After clicking Amend Salesforce will automatically generate the amendment opportunity and quote and take you to the new quote’s line editor.
Amendment quote
The start date of your quote will then default to today’s date or the start date of the contract if today is before the start date. The Net total of your quote will be 0$ until you start making changes as everything that shows up as already been accounted for in the previous quote.

At this point, you can modify the quote by adding products, changing quantities on the products that are already on the quote and even change the quantity to 0 which will terminate that subscription as of the start date.
I’ll push the start date of the amendment quote out 6 months to 7/12/2023 to see how CPQ will prorate the modified subscriptions in order to co-terminate the modifications

I have added fields to the field set to see more data points during testing.
Effective start date
Effective end date
Effective quantity
Both date fields are filled in as this is an amendment, the end date was calculated on the contract and the start date is based on what’s entered on the amendment quote.
The effective quantity represents what has been modified on the amendment quote.
Line 1 : I changed the quantity from 10 to 15, the effective quantity is 5 and the net total is calculated from the list price * 5 (effective quantity) * 0.5 (prorate multiplier for 6 months)
Line 2 : Quantity was changed from 5 to 0, resulting in an effective quantity of 0. This will terminate the subscription and results in a negative net total.
Line 3 : Quantity was not modified so effective quantity is 0, no changes.
Line 4 : This line was added to the quote. Quantity and effective quantity are 1 and the price is calculated for 6 months to co-terminate that subscription with the rest of the contract.
amendment order
At this point we’ll follow the same process that we outlined earlier to generate our order. The order should only have order products for the quote lines that were modified. Once the order is activated we can set Contracted to true on the order.
contract update from amendment
The behaviour will be slightly different at this point as a new contract does not get created, instead the existing contract will get updated.

Contract Renewals
Is your sales team managing every renewal opportunity like a new new deal. You don’t have full visibility into the contract lifecycle and your sales reps are doing too much work that could be automated.

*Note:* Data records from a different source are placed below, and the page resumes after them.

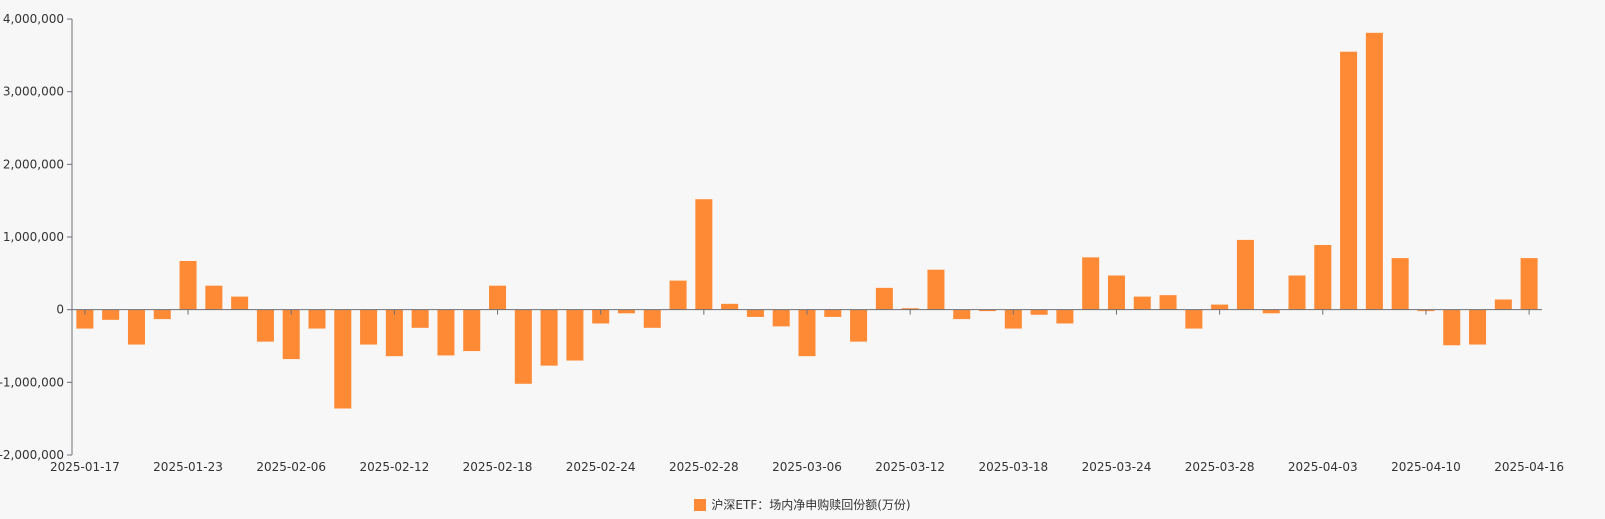 This screenshot has height=519, width=1605. Describe the element at coordinates (85, 467) in the screenshot. I see `x-tick-label: 2025-01-17` at that location.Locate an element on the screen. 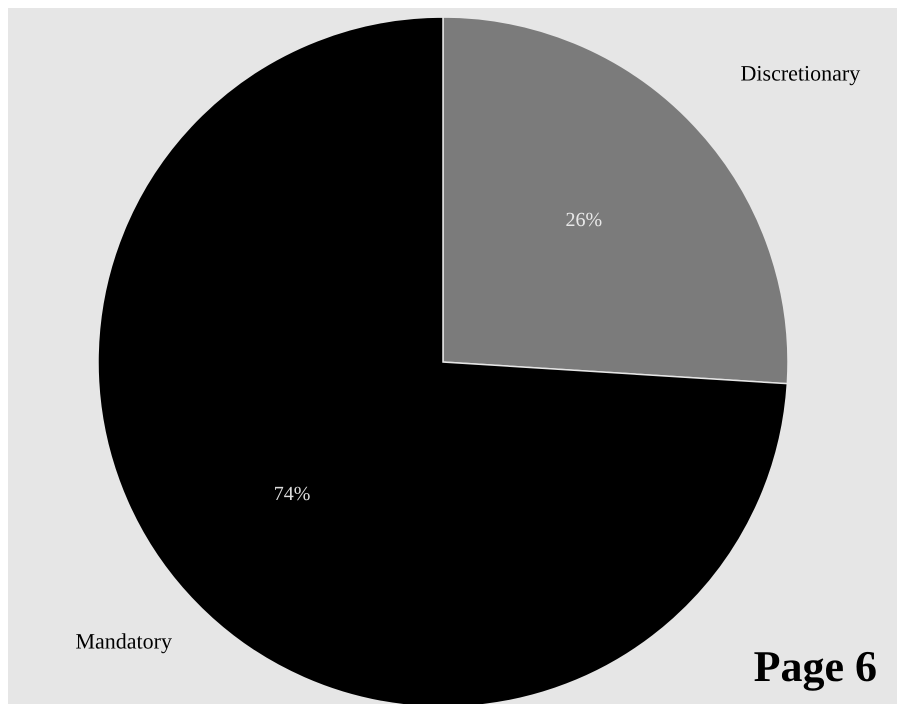 This screenshot has height=712, width=905. slice-label: Discretionary is located at coordinates (800, 73).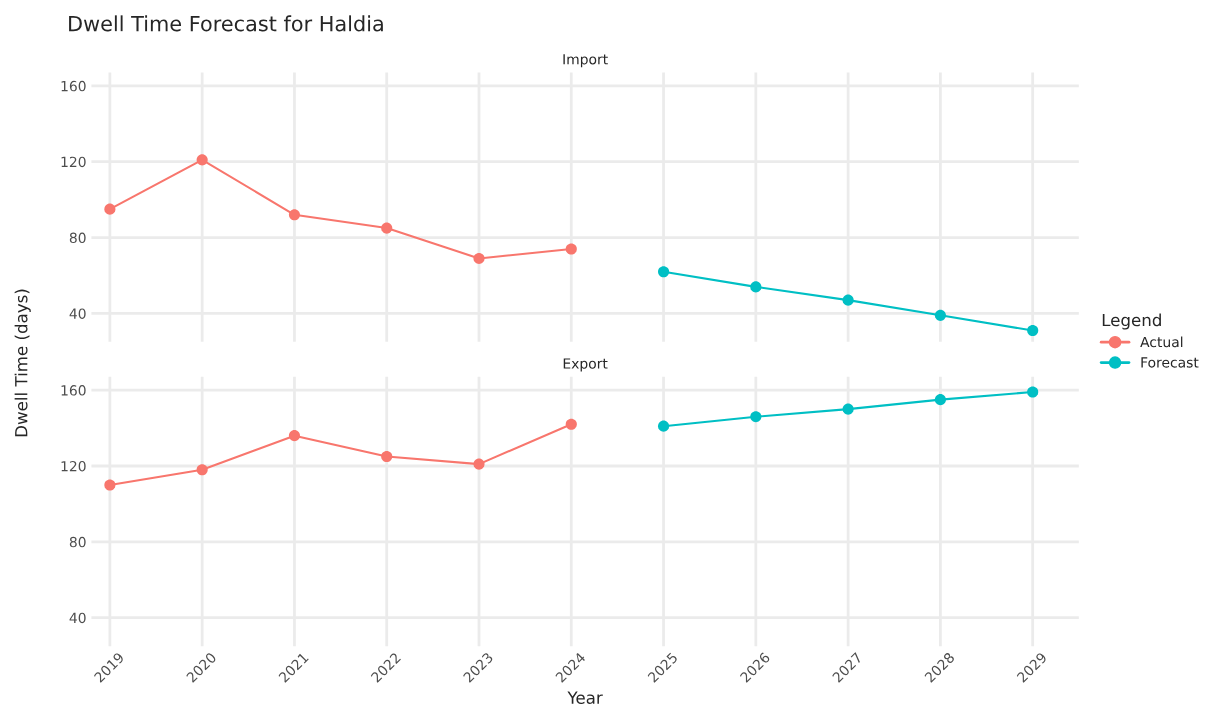 The image size is (1219, 726). Describe the element at coordinates (586, 61) in the screenshot. I see `chart-subtitle: Import` at that location.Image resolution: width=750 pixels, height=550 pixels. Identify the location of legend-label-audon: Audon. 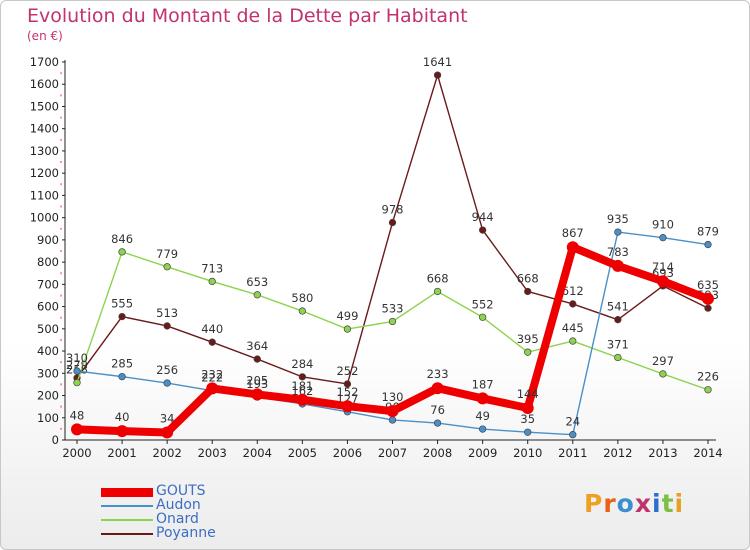
(178, 505).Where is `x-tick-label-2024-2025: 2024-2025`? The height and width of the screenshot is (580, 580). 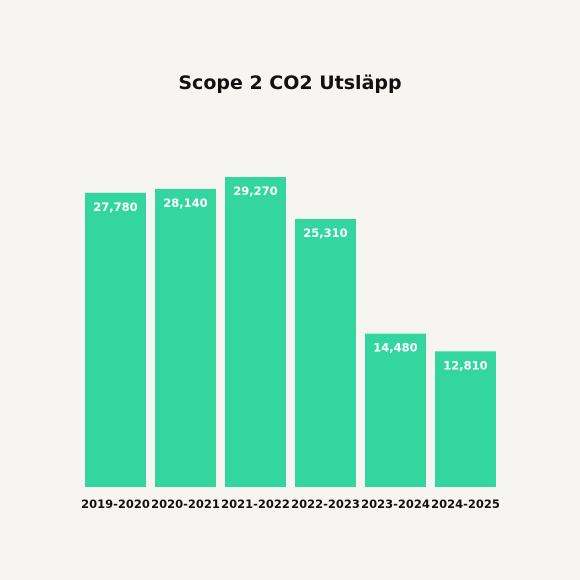 x-tick-label-2024-2025: 2024-2025 is located at coordinates (466, 504).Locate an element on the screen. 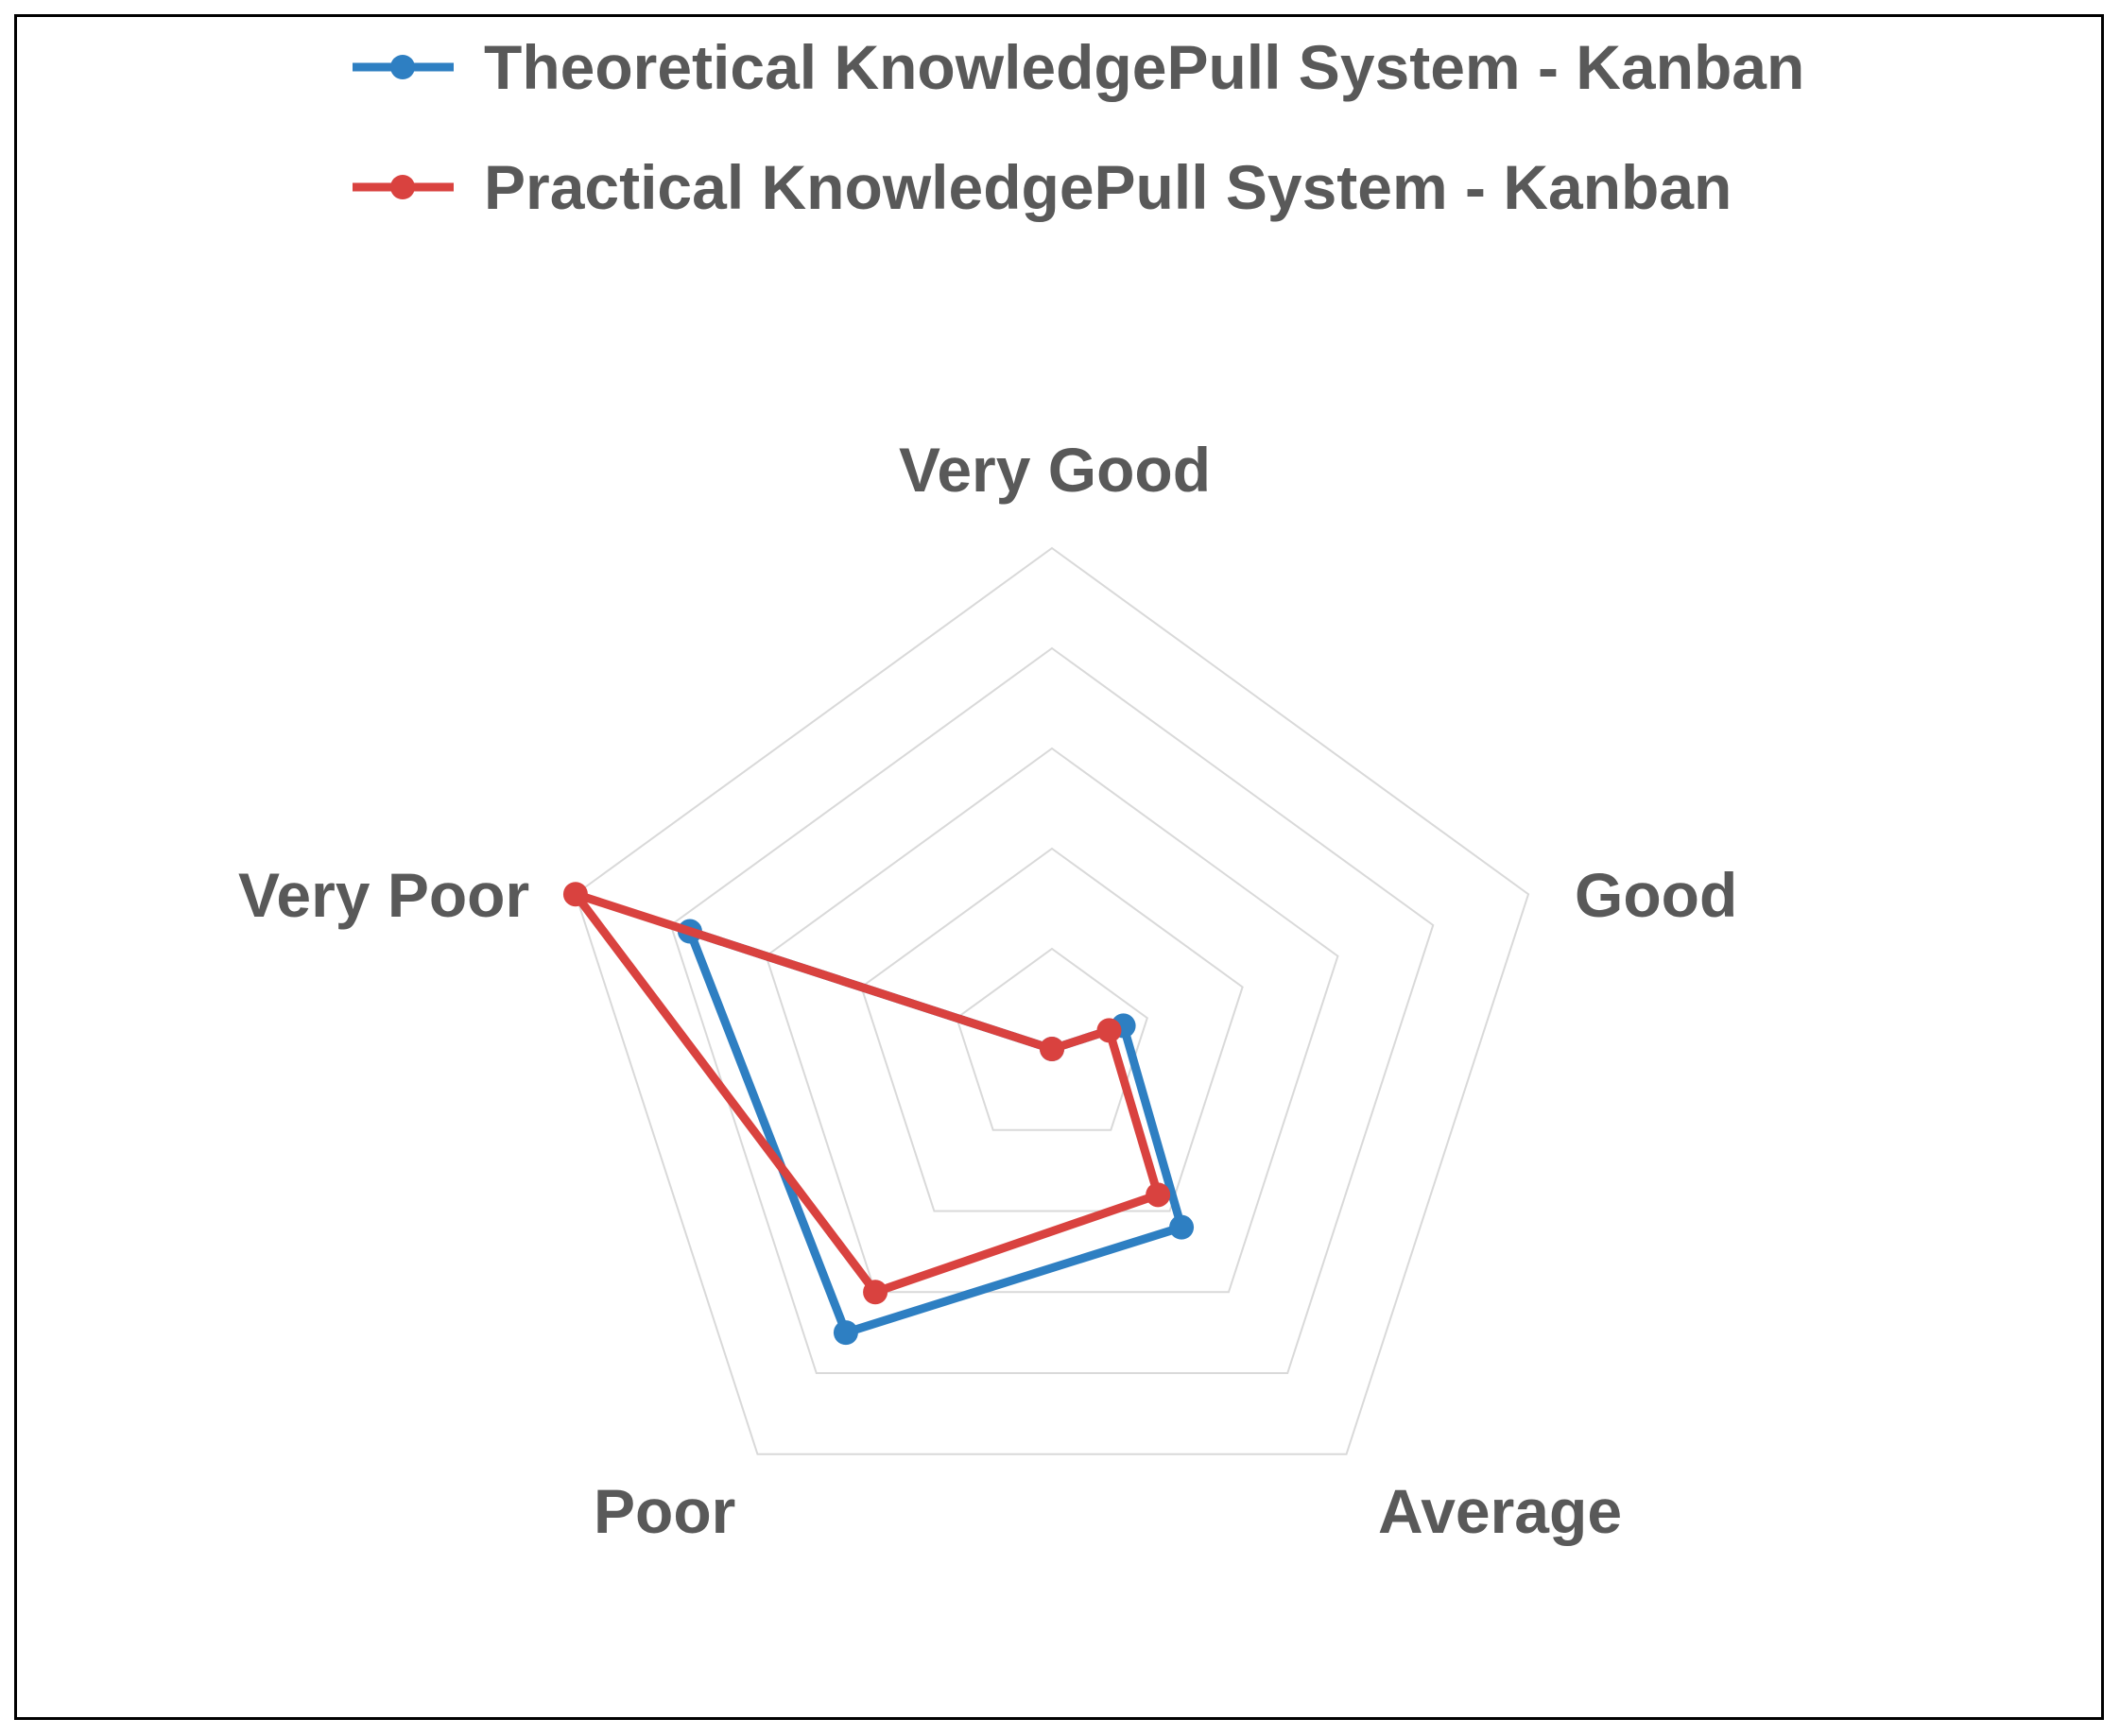 This screenshot has height=1736, width=2120. axis-label-good: Good is located at coordinates (1656, 895).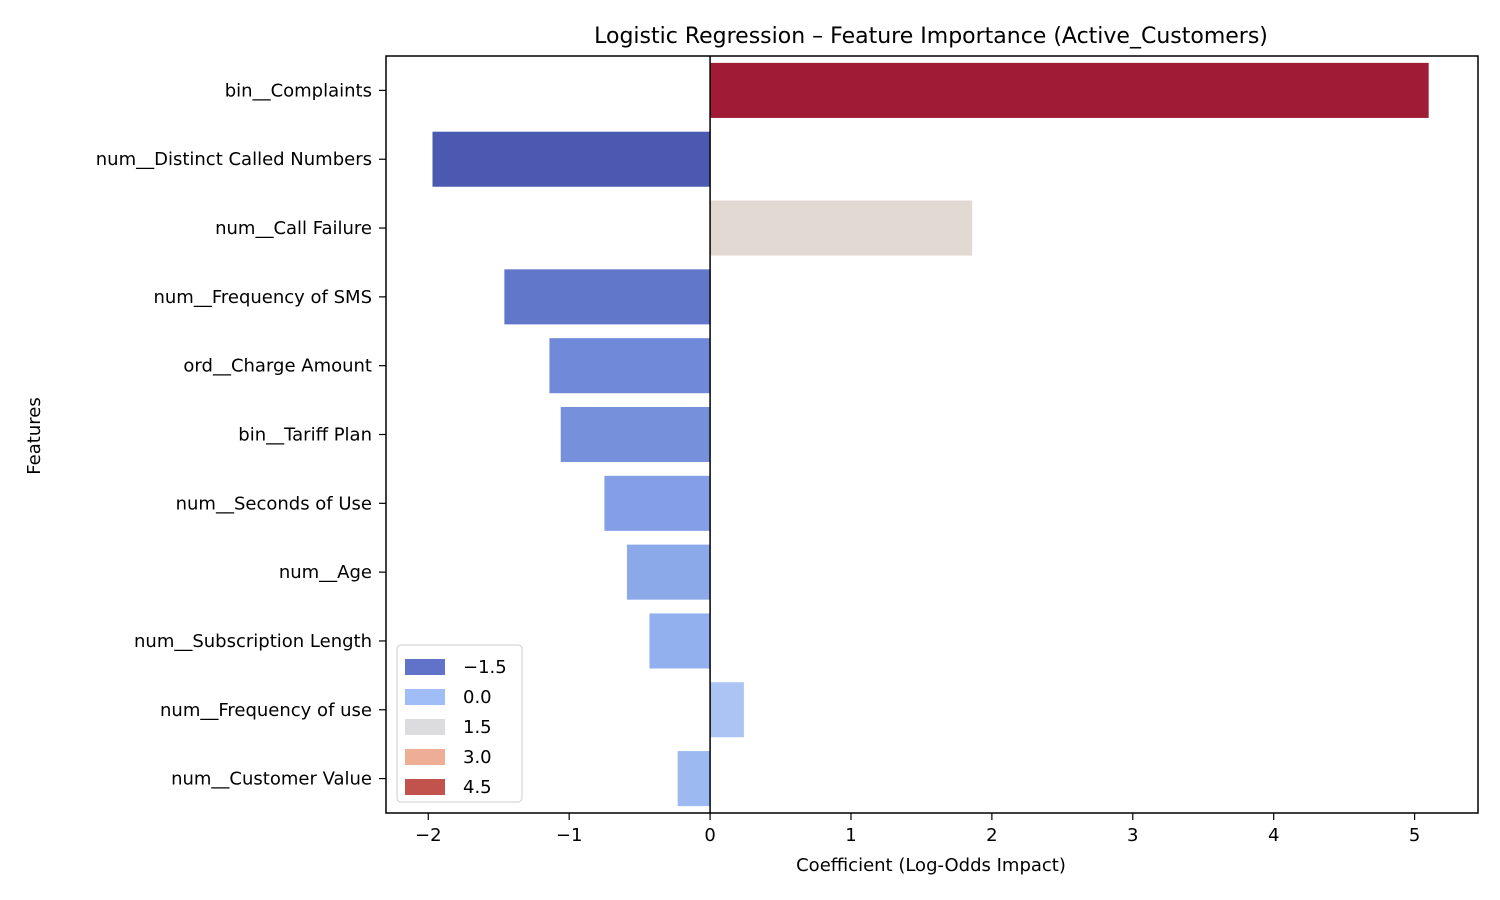 The height and width of the screenshot is (900, 1500). What do you see at coordinates (1274, 836) in the screenshot?
I see `x-tick-label: 4` at bounding box center [1274, 836].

Creating renewal opportunity and quote
You’ve have your initial contract, you’ve created amendments and have a full list of active subscriptions coming up for renewal, how do we process this using standard Salesforce CPQ features.
If you’re note using the Salesforce CPQ Contracts page layout, make sure the fields Renewal Forecast and Renewal Quoted are added to the layout.
Renewal Forecast : Setting this to true will trigger the creation of the renewal opportunity record
Renewal Quoted : Setting this to true will trigger the creation of the renewal quote
Once you set the checkboxes and save the contract record, you’ll trigger the creation of the renewal opportunity and renewal quote.

This task can be done by a sales rep, by a dedicated team or through automations which would allow us to auto renew under certain conditions.
Summary
Contract amendments and renewals are an important feature of Salesforce CPQ that you should be leveraging. This article should serve as a great introduction to getting started in using those features.